An evolution of One MDM solution

The story is my pure imagination. All facts, characters, and incidents portrayed are fictitious. No identification with actual persons, places, buildings, and products is intended or should be inferred.
…and moreover I have my client’s permission to tell it here… 🙂

Older days

Imagine a group of companies running different ERPs and accounting systems, but having some kind of central governance… That’s what I call NO MDM. 🙂

The centralized vision is somewhat and somehow managed by Sales, Analytics and in Risks departments, but no one has a real vision of what’s going on in details.

The most important object to manage is the “Third Party” (or just « Party »).

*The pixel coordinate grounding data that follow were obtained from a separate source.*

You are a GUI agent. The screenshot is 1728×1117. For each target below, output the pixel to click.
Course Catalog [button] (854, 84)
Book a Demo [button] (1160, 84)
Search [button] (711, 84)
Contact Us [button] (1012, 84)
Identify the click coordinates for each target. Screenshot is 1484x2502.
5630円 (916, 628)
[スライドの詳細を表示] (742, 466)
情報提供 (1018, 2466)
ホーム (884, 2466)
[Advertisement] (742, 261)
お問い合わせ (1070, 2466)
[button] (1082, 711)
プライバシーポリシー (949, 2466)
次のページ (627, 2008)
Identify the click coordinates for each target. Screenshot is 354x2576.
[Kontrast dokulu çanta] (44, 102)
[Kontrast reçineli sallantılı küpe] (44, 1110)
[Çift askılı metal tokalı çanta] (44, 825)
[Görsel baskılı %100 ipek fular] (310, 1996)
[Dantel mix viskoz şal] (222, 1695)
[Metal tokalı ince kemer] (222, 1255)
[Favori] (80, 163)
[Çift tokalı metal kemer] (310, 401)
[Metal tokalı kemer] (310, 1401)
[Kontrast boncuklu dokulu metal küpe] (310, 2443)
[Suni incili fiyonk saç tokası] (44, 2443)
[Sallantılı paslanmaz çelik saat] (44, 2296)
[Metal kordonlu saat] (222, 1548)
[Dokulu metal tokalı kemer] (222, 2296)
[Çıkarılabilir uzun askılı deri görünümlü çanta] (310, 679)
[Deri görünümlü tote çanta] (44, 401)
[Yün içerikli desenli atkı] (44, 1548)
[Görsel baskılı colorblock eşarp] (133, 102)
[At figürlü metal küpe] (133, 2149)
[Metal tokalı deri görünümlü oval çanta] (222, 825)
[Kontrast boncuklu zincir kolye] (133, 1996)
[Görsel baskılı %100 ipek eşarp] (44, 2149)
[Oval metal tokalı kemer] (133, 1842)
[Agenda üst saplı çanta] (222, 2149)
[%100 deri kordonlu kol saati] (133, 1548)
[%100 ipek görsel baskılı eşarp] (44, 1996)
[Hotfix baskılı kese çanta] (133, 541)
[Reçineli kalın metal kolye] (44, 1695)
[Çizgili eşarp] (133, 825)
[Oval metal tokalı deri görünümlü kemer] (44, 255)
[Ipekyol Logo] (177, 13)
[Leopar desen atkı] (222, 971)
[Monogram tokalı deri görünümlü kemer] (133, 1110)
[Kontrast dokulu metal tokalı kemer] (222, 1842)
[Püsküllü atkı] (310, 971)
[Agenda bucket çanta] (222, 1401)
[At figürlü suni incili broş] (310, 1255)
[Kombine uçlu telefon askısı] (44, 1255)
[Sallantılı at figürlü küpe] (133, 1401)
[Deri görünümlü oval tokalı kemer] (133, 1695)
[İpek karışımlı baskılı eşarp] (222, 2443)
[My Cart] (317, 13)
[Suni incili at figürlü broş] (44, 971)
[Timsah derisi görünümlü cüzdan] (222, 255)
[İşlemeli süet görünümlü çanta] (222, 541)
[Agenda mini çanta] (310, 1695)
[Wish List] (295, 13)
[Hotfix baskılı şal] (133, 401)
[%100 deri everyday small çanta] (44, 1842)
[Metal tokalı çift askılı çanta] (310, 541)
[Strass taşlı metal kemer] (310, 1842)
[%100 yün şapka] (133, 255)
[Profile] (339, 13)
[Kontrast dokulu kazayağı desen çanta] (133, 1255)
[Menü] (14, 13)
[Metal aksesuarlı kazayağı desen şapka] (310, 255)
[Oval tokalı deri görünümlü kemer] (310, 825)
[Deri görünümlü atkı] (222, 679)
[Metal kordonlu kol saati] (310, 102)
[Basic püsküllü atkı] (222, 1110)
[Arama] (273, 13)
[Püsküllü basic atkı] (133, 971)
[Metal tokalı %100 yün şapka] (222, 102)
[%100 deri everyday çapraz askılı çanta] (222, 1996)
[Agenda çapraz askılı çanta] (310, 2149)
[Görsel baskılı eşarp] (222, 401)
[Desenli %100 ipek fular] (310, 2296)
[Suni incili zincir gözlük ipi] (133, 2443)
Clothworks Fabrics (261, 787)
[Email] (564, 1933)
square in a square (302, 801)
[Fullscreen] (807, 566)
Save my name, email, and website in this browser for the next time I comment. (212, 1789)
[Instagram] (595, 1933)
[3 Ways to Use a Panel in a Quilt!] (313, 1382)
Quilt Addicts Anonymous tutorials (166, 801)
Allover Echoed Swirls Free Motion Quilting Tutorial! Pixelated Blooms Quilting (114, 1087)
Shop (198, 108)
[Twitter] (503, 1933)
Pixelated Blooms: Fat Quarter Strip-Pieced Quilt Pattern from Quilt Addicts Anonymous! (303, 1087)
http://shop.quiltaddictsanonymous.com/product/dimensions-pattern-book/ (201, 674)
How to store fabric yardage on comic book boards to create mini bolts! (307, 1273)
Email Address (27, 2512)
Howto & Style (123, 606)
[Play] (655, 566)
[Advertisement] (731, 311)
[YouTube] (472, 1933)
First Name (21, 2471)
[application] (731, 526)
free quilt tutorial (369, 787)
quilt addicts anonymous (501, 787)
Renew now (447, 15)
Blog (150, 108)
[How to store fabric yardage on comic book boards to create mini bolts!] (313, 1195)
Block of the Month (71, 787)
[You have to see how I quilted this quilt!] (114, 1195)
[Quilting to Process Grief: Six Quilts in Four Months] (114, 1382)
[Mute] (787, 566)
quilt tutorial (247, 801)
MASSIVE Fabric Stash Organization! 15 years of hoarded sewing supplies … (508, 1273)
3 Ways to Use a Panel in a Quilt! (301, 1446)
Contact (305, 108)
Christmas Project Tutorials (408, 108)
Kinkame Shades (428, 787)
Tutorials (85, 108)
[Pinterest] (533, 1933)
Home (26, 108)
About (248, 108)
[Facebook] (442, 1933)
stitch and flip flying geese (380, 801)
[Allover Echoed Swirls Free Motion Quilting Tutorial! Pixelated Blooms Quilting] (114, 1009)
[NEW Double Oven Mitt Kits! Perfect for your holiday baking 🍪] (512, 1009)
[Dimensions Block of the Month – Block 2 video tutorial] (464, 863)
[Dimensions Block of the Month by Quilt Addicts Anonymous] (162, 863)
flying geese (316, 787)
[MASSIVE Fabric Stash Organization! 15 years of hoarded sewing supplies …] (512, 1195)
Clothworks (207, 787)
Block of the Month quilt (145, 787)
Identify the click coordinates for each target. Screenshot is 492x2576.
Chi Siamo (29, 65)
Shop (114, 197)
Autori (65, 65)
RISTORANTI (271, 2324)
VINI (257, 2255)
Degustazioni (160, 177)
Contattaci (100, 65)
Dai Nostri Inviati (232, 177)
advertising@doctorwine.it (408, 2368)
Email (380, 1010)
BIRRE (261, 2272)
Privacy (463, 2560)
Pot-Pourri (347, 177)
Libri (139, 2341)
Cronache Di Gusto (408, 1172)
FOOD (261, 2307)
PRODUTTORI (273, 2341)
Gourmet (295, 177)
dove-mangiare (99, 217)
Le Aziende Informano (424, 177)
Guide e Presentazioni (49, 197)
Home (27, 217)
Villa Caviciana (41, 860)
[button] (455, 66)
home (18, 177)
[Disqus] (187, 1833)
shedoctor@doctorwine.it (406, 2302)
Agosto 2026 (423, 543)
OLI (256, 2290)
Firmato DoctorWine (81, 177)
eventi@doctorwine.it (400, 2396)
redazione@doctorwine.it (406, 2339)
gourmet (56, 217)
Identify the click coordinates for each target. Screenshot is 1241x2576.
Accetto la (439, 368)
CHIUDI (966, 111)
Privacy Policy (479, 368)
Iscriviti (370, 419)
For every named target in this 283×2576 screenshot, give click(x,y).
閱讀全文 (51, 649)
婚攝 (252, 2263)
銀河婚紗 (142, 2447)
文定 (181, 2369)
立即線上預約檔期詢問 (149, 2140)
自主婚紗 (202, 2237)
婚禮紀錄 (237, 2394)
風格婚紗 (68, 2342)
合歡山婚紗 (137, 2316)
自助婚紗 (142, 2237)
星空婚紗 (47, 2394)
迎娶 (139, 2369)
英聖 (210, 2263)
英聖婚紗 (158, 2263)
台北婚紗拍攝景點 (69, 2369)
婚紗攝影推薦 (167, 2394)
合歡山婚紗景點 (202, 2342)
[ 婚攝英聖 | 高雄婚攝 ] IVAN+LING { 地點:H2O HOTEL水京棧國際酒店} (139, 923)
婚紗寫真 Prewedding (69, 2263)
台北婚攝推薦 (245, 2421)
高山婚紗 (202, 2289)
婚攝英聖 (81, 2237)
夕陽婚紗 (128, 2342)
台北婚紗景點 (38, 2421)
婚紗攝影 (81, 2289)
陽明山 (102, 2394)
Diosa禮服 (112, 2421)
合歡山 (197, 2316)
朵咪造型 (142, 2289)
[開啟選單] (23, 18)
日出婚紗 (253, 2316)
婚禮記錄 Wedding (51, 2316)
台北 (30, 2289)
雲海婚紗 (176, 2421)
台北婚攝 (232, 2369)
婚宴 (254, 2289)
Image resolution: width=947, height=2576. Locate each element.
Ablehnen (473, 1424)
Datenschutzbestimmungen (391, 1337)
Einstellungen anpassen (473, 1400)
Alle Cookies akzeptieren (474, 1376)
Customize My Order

We are not talking about « Customer Data Management » because « Party » has multiple roles withing every contract (it may be a “client”, “address”, “warehouse”, “partner”, etc).

During this period the definition of a « Party » was “a company at a given address with a given role created within a given ERP system”. I mean if you’re looking for any referenced “company” it will be represented in systems by 8 records on average because records will have something different – sometimes it’s just another role or a different contact.

In order to give some visibility to the Sales, there is a “hack” – every “client” record contains an ID of a linked CRM Account in order to trace the results of the Account Managers… because there is no other way to identify the performance of the sales department, I’m not even talking about credit limits and so on…

This is where our journey begins.

The users have been 100% responsible for the state of the data.

Consolidation and Data Quality Management

The first step was to understand what really happens in the group. Given its specifics there are 3 levels of « Party » which may be useful at different levels:

  1. CRM is working with people (Contacts) and this is creating quite a mess as there can be multiple “Accounts” for the very same « Party » of the next level.
  2. ERPs are mostly interested in the level of Facilities / Establishments (which are by definition “organisations’ addresses”, i.e. “company at a given geographical point”).
  3. Financial analytics/Risks/Accounting is using a higher level of a Party – “organisation” which is mainly identified by its VAT code (or another identifier of the same kind depending on the country).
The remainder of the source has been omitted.